I missed this last week, but this is great news:
In a major vindication for Edward Snowden — and a blow for the national security policy pursued by Republicans and Democrats alike — the U.S. Court of Appeals for the Second Circuit ruled Thursday that the National Security Agency’s metadata collection program is unlawful. This is the most serious blow to date for the legacy of the USA Patriot Act and the surveillance overreach that followed 9/11.
The central question depended on the meaning of the word “relevant”: Was the government’s collection relevant to an investigation when it collects all the metadata for any phone call made to or from anywhere in the U.S.?
The court said no. That was the right decision — not so much because it protects privacy, as because it broke the bad precedent of secret law created by the NSA and endorsed by the secret national security court known as the Foreign Intelligence Surveillance Court.

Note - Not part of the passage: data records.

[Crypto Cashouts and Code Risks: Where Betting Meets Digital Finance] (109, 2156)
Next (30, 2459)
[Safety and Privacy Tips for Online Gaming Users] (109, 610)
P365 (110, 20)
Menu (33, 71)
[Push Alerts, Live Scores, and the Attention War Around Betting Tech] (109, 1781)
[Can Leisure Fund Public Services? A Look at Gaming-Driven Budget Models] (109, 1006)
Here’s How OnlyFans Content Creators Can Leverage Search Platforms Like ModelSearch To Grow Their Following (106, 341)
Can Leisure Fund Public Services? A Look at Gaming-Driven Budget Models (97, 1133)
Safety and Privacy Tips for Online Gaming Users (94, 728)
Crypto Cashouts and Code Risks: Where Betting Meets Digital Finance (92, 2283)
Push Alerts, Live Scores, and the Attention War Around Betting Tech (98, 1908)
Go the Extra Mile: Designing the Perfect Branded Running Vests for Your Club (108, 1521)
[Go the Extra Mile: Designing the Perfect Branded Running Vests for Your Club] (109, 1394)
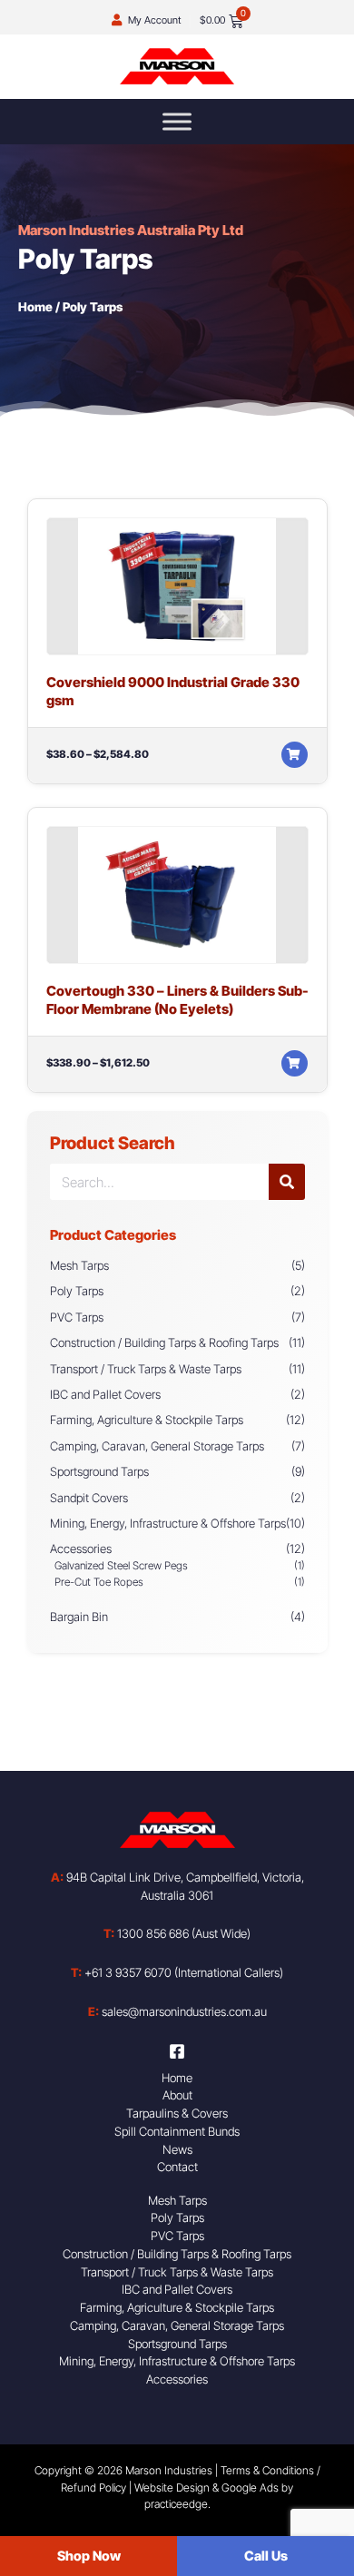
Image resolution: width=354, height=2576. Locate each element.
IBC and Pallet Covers (105, 1394)
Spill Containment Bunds (177, 2131)
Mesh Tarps (79, 1265)
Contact (177, 2166)
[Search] (287, 1182)
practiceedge (176, 2504)
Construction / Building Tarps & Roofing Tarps (164, 1342)
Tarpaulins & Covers (177, 2113)
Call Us (266, 2556)
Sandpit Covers (89, 1497)
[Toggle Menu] (177, 121)
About (177, 2095)
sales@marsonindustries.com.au (177, 2011)
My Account (154, 20)
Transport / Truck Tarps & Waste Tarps (145, 1369)
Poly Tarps (76, 1290)
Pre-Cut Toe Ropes (98, 1582)
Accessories (81, 1548)
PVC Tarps (76, 1317)
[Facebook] (177, 2051)
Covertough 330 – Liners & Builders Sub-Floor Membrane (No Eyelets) (177, 1000)
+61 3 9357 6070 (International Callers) (177, 1972)
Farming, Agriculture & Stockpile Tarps (146, 1419)
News (177, 2149)
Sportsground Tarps (99, 1471)
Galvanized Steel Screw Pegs (121, 1565)
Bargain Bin (79, 1616)
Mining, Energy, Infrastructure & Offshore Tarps (168, 1523)
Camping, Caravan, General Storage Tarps (157, 1446)
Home (35, 307)
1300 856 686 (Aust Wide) (177, 1933)
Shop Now (89, 2556)
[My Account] (117, 20)
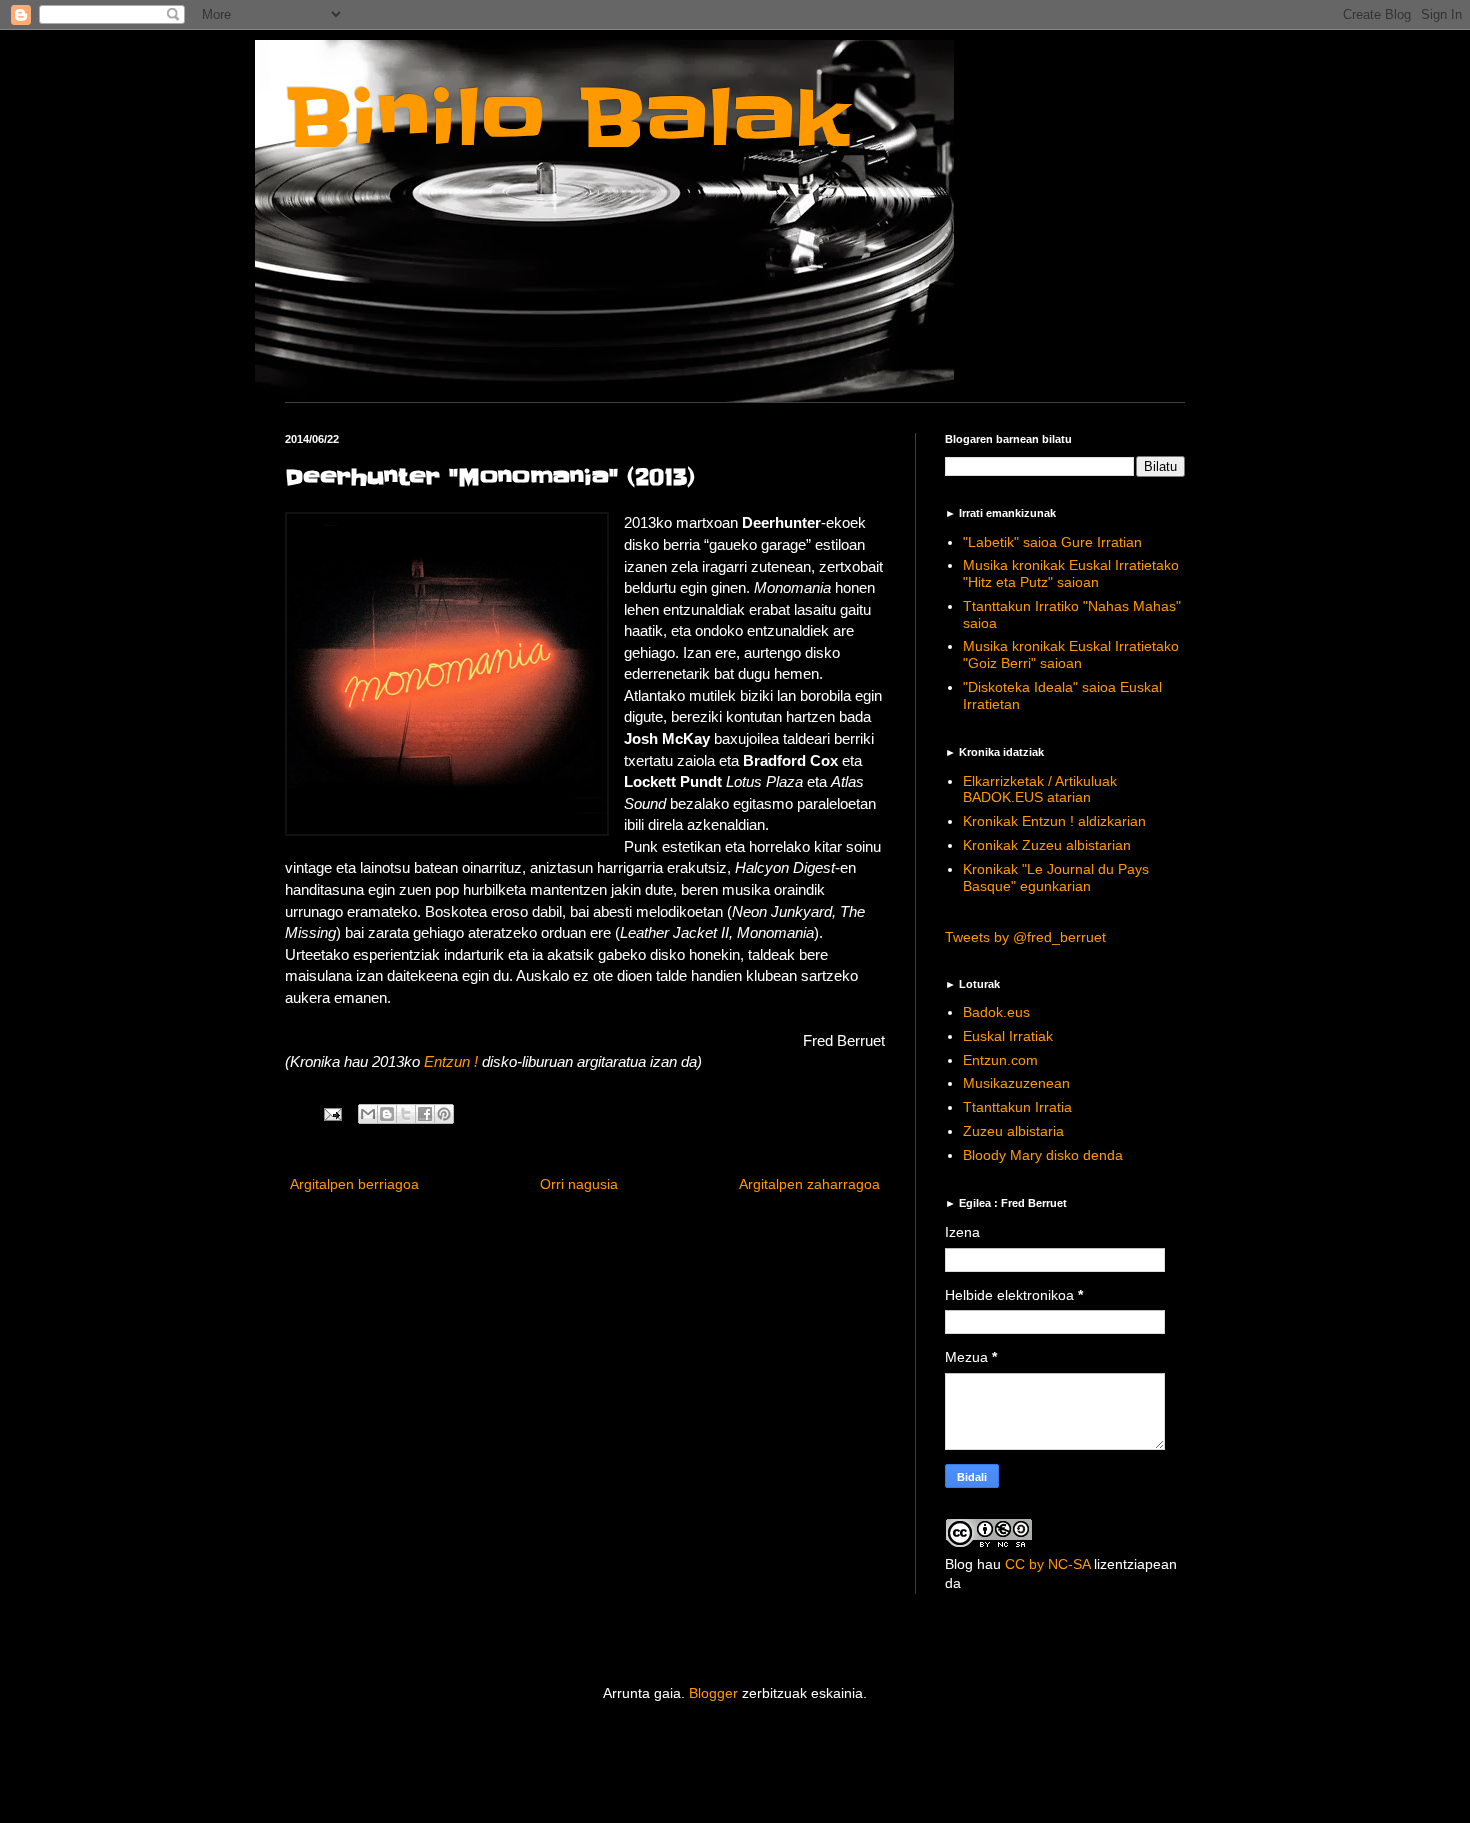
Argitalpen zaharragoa (809, 1184)
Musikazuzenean (1016, 1083)
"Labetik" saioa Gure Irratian (1052, 542)
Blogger (713, 1693)
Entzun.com (1000, 1060)
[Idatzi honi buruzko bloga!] (387, 1114)
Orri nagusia (579, 1184)
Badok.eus (996, 1012)
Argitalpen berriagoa (354, 1184)
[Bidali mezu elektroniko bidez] (368, 1114)
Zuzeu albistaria (1013, 1131)
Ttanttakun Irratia (1017, 1107)
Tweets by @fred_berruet (1025, 937)
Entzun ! (451, 1061)
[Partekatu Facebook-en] (425, 1114)
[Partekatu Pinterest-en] (444, 1114)
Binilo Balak (567, 118)
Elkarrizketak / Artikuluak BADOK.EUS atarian (1040, 789)
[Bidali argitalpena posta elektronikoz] (332, 1114)
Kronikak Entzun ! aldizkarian (1054, 821)
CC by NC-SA (1047, 1564)
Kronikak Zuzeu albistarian (1047, 845)
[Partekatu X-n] (406, 1114)
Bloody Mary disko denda (1043, 1155)
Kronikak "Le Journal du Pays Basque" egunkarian (1056, 877)
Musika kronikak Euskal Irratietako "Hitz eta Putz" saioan (1071, 573)
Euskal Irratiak (1008, 1036)
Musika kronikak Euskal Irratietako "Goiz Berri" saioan (1071, 654)
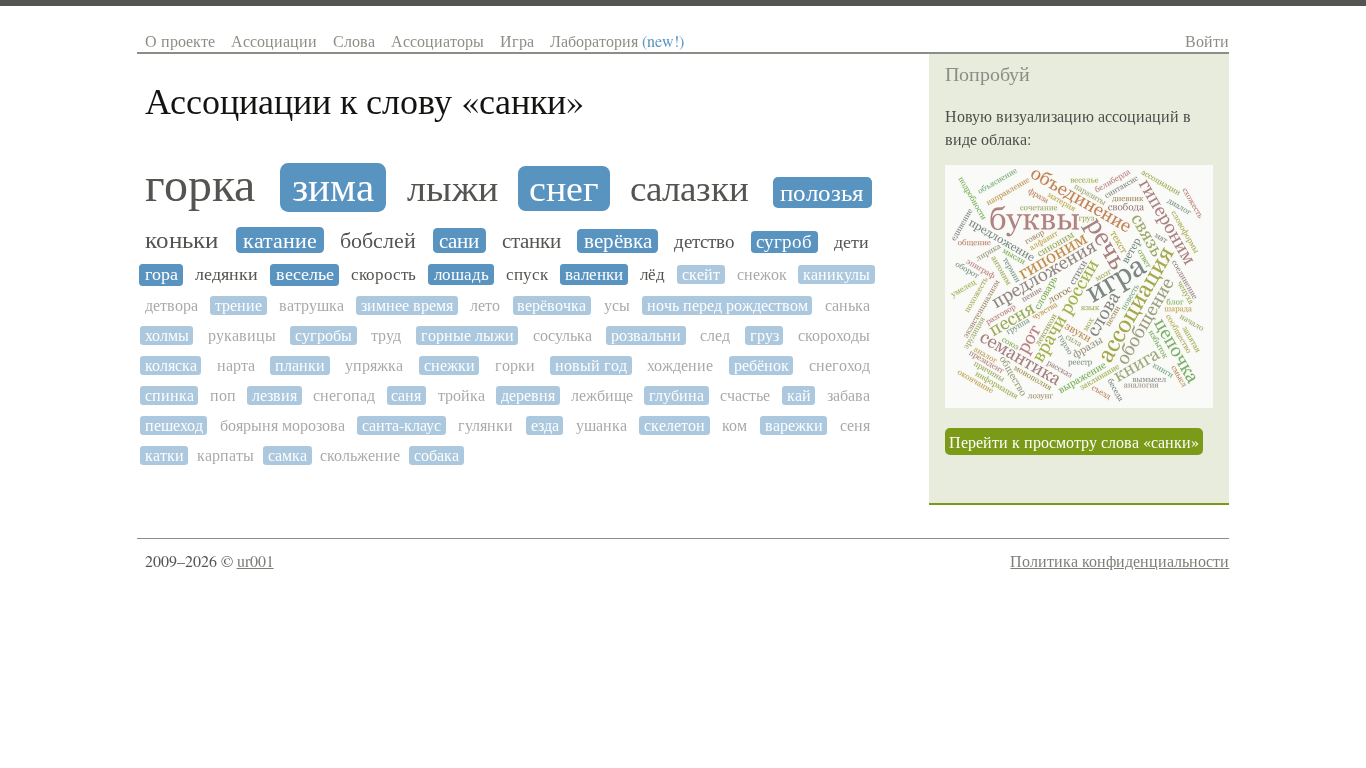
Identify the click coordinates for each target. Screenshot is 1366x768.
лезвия (274, 395)
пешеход (174, 425)
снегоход (839, 365)
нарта (236, 365)
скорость (383, 274)
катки (164, 455)
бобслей (378, 241)
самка (287, 455)
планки (300, 365)
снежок (762, 274)
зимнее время (407, 305)
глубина (676, 395)
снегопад (344, 395)
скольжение (360, 455)
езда (545, 425)
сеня (855, 425)
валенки (594, 274)
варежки (794, 425)
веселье (305, 274)
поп (223, 395)
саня (406, 395)
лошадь (461, 274)
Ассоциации (274, 40)
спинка (169, 395)
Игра (517, 40)
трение (238, 305)
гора (161, 274)
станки (531, 241)
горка (200, 185)
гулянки (485, 425)
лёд (652, 274)
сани (459, 241)
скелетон (674, 425)
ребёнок (761, 365)
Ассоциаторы (437, 40)
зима (333, 187)
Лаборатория (617, 40)
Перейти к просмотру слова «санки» (1074, 441)
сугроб (784, 242)
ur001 (255, 560)
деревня (528, 395)
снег (564, 188)
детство (704, 242)
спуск (527, 274)
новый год (591, 365)
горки (515, 365)
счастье (745, 395)
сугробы (323, 335)
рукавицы (242, 335)
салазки (689, 189)
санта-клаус (401, 425)
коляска (171, 365)
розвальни (646, 335)
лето (485, 305)
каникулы (836, 274)
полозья (822, 192)
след (715, 335)
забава (848, 395)
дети (851, 242)
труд (386, 335)
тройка (461, 395)
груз (764, 335)
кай (799, 395)
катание (280, 240)
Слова (354, 40)
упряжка (374, 365)
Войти (1207, 40)
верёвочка (551, 305)
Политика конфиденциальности (1119, 560)
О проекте (180, 40)
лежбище (602, 395)
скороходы (834, 335)
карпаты (225, 455)
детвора (171, 305)
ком (734, 425)
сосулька (562, 335)
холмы (167, 335)
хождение (680, 365)
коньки (181, 239)
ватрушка (311, 305)
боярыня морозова (282, 425)
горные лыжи (467, 335)
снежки (449, 365)
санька (847, 305)
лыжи (452, 189)
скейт (701, 274)
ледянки (226, 274)
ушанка (601, 425)
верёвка (618, 241)
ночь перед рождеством (727, 305)
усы (617, 305)
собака (436, 455)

The first striking thing about the court’s opinion was how openly it relied on Snowden’s revelations of classified material. The court described how the program was known — by Snowden’s leaks. It also analyzed the NSA order to Verizon, leaked by Snowden, that proved the existence of the program and revealed indirectly the legal reasoning that the government relied on to authorize the metadata collection.
The Second Circuit seemed supremely untroubled by the origin of the information in a violation of classification laws. At one point, it noted that the government disputed the claim that virtually all metadata are being collected — then dismissed the government’s suggestion as unconvincing in the light of the evidence. Today, it would seem, the Snowden revelations are treated as judicially knowable facts, at least in this court.
Then there’s the legal reasoning, which was equally striking. To get to the conclusion of unlawfulness, the Second Circuit initially had to find that anyone who has had metadata collected — that is, anyone in the U.S. — has the right to sue and challenge the statute.
The government said no one could challenge the NSA program except the telephone companies, like Verizon, who received the order. Its logic was particularly Orwellian. The Department of Justice argued that the Patriot Act demanded secrecy in reviewing challenges to the surveillance program. The secrecy, in turn, implied that the statute meant to preclude anyone from challenging the program under the non-secret provisions of the Administrative Procedure Act, the catch-all statute for challenging unlawful government programs.
The Second Circuit wisely rejected what it called this “argument from secrecy.” It reversed a lower district court that had refused to allow the suit to proceed, and set the stage for an analysis of relevance under the statute.
Those who attack Snowden miss the fact that had he not done what he had done, the courts wouldn’t even have the capability to know what the government was doing in order to judge the legality. That’s the catch-22 that is terrifying. They secretly do whatever the fuck they want, and then no one is even allowed to determine whether what they are doing is proper.
The Intercept is releasing a great deal more of the Snowden archive. You should check it out.
*** Update ***
Apparently wrong way Cole can’t read bylines. This was from last YEAR, not last week. No idea how I stumbled across it in my browsing yesterday. So yes, I’m an idiot.